3. Laundry room was observed without self closing hardware on firewall door.
These deficient practices have the potential of affecting 2 of 5 smoke compartments. The administrator and the maintenance director were notified during the survey as well as in the exit conference.
Tag No.: K0044
Based on observations the facility failed to provide the required 90 minute fire rated doors for 2 hour fire rated horizontal exits.
Findings Include:
While inspecting corridor walls and door on September 30, 2010 at 10:20 a.m., The surveyor observed the horizontal exit that separates the hospital from the nursing home with unsealed penetrations in the rated doors and without positive latching hardware.
This deficient practice has the potential of affecting the entire facility. The administrator and the maintenance director were notified during the survey as well as in the exit conference.
Tag No.: K0067
Based on observations the facility was using the newly renovated E.R. egress corridor as a return air or exhaust air system serving other areas of the building.
Findings Include:
While inspecting the newly renovated E.D. wing on September 30, 2010 at 12:00 p.m., the surveyor observed the E.R. HVAC closet with unsealed air transfer grilles in the door. After further inspection the egress corridor was observed being utilized as a return or exhaust air system serving adjoining areas. NFPA 90A, Standards for the Installation of Air Conditioning and Ventilating Systems, 1999 edition, Section 2-3.11.1, states, Egress corridors in health care, detention, and correctional, occupancies shall not be used as portions of a return, supply, or exhaust air system serving adjoining areas. An air transfer opening shall not be permitted in walls or in doors separating egress corridors from adjoining areas.

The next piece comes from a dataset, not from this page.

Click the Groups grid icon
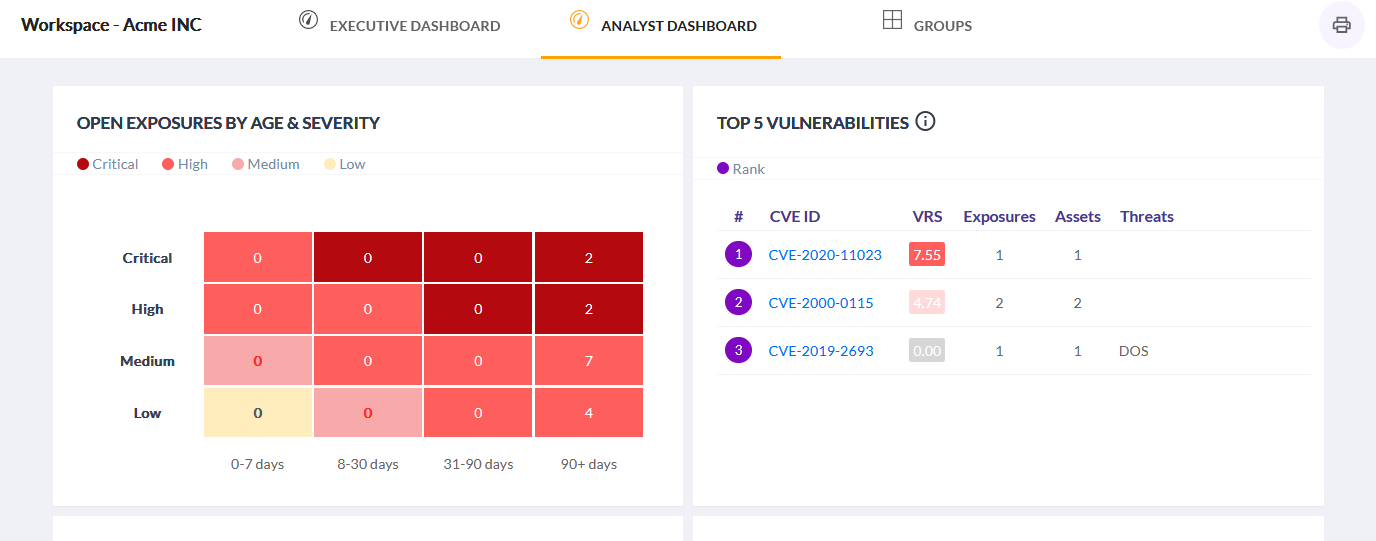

This deficient practice has the potential of affecting 5 of 5 smoke compartments. The administrator and the maintenance director were notified during the survey as well as in the exit conference.
Tag No.: K0130
Based on observations the facility failed to provide a remote audible alarm capable of monitoring the operational status of the emergency generator in accordance with NFPA 101, 1999 edition, Section 3-5.6, Remote Controls and Alarms and Table 3-5.5.2(d) Safety Indications and Shutdown, where there is no life support.
Findings Include:
While inspecting the generator on September 30, 2010 at 12:00 p.m., the surveyor observed the generator lacked remote common audible alarm powered by the storage battery as specified in Table 3-5.5.2(d), to monitor low coolant levels. This remote alarm shall be located outside of the EPS service room at a work site readily observable by personnel.
This deficient practice has the potential of affecting 5 of 5 smoke compartments. The administrator and the maintenance director were notified during the survey as well as in the exit conference.